- Task requirements
Find the line containing "Toggle Earnings Acc. Next 2 Qtrs checkbox" in the records below. Copy exactly that line and each one after it, ending at the line containing "The width and height of the screenshot is (962, 832).", and nothing more.
-.-.-
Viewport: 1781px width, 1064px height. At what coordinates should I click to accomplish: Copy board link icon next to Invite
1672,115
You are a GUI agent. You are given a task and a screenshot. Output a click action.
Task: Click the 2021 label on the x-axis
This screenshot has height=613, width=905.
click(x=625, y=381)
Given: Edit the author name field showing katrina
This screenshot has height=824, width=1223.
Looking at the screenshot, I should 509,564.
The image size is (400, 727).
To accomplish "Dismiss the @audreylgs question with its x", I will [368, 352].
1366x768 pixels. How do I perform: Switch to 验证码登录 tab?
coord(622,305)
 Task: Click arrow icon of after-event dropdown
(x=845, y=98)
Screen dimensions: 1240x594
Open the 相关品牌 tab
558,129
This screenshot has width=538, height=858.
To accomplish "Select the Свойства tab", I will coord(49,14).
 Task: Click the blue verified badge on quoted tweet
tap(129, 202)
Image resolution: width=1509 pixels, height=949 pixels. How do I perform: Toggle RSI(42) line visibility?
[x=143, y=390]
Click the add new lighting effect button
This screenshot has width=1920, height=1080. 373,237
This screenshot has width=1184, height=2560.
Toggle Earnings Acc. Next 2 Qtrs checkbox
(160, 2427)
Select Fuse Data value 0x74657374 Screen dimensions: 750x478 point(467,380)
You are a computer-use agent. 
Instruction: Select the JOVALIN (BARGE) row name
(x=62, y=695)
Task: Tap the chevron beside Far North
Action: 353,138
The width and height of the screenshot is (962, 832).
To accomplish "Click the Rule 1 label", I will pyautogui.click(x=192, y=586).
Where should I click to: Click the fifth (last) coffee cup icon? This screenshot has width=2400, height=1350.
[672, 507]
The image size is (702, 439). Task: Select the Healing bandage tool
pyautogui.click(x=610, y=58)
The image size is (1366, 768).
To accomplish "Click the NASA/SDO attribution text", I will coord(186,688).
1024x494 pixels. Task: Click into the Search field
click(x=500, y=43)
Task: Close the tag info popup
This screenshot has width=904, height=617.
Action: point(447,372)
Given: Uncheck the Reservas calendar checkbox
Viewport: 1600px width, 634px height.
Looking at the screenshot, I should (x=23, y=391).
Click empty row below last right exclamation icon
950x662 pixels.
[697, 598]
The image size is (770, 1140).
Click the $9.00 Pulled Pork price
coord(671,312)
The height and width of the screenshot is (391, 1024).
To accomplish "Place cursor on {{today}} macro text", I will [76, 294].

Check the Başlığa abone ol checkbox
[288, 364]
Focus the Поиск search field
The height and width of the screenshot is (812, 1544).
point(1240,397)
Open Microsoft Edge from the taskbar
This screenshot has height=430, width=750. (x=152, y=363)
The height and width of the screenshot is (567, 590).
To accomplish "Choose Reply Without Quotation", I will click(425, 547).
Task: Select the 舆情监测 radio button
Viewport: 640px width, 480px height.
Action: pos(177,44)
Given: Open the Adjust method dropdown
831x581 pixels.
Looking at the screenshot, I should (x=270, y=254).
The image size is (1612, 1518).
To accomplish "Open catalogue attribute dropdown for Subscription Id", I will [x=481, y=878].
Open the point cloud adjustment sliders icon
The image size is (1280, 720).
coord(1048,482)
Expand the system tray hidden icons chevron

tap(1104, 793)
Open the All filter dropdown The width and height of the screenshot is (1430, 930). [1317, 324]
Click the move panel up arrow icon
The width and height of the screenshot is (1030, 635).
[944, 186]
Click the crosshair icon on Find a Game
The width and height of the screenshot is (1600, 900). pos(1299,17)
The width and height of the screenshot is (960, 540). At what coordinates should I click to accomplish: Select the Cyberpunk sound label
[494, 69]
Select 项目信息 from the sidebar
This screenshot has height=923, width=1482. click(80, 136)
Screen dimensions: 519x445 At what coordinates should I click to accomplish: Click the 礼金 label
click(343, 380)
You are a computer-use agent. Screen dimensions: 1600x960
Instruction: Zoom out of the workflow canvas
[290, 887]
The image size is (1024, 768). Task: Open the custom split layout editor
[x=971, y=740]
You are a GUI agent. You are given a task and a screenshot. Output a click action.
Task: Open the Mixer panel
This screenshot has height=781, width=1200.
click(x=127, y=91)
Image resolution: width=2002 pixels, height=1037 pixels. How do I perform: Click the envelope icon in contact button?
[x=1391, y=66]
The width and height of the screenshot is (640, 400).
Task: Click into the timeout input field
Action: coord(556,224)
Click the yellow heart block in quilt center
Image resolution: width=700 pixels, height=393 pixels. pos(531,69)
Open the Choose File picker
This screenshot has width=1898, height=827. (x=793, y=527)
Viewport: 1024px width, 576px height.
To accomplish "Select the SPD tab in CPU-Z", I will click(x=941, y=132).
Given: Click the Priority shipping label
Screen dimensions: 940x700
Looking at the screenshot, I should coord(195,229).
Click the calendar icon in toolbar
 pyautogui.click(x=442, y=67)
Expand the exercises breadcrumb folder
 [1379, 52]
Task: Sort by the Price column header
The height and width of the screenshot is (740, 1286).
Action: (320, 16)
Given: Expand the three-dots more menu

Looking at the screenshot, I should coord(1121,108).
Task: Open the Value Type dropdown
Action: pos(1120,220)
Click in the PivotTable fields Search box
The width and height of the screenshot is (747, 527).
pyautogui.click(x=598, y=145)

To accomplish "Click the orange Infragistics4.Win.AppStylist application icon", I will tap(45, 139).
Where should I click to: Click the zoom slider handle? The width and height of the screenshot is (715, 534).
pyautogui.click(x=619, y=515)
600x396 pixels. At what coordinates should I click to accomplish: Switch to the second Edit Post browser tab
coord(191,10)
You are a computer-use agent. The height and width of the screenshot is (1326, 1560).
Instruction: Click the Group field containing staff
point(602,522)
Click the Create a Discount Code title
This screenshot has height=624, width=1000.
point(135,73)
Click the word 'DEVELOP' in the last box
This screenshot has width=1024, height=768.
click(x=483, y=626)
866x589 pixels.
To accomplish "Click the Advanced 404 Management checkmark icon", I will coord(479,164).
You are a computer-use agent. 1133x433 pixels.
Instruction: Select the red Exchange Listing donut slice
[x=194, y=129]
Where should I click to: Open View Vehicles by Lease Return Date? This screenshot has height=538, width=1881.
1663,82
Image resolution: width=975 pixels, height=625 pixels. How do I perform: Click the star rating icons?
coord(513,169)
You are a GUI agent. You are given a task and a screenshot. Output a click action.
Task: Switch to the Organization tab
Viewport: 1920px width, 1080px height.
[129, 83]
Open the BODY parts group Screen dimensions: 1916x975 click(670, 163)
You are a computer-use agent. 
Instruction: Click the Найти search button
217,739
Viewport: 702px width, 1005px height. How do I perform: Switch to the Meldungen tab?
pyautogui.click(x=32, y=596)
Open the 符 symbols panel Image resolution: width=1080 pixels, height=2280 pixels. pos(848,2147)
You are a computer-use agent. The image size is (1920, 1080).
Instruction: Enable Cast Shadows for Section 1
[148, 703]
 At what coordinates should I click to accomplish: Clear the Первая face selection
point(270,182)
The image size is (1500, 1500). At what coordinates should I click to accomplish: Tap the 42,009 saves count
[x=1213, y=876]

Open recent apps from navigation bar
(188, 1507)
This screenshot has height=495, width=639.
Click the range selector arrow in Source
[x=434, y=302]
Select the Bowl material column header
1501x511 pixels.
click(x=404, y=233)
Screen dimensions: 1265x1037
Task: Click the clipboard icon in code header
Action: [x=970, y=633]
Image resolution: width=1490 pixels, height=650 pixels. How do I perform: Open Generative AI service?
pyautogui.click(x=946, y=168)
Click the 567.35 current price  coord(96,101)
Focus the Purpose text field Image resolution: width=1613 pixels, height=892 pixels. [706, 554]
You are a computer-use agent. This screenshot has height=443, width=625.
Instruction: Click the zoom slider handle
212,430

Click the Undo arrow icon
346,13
-.-.-
- Answer to this task
Toggle Earnings Acc. Next 2 Qtrs checkbox
(160, 2427)
Select Fuse Data value 0x74657374 Screen dimensions: 750x478 point(467,380)
You are a computer-use agent. 
Instruction: Select the JOVALIN (BARGE) row name
(x=62, y=695)
Task: Tap the chevron beside Far North
Action: 353,138
The width and height of the screenshot is (962, 832).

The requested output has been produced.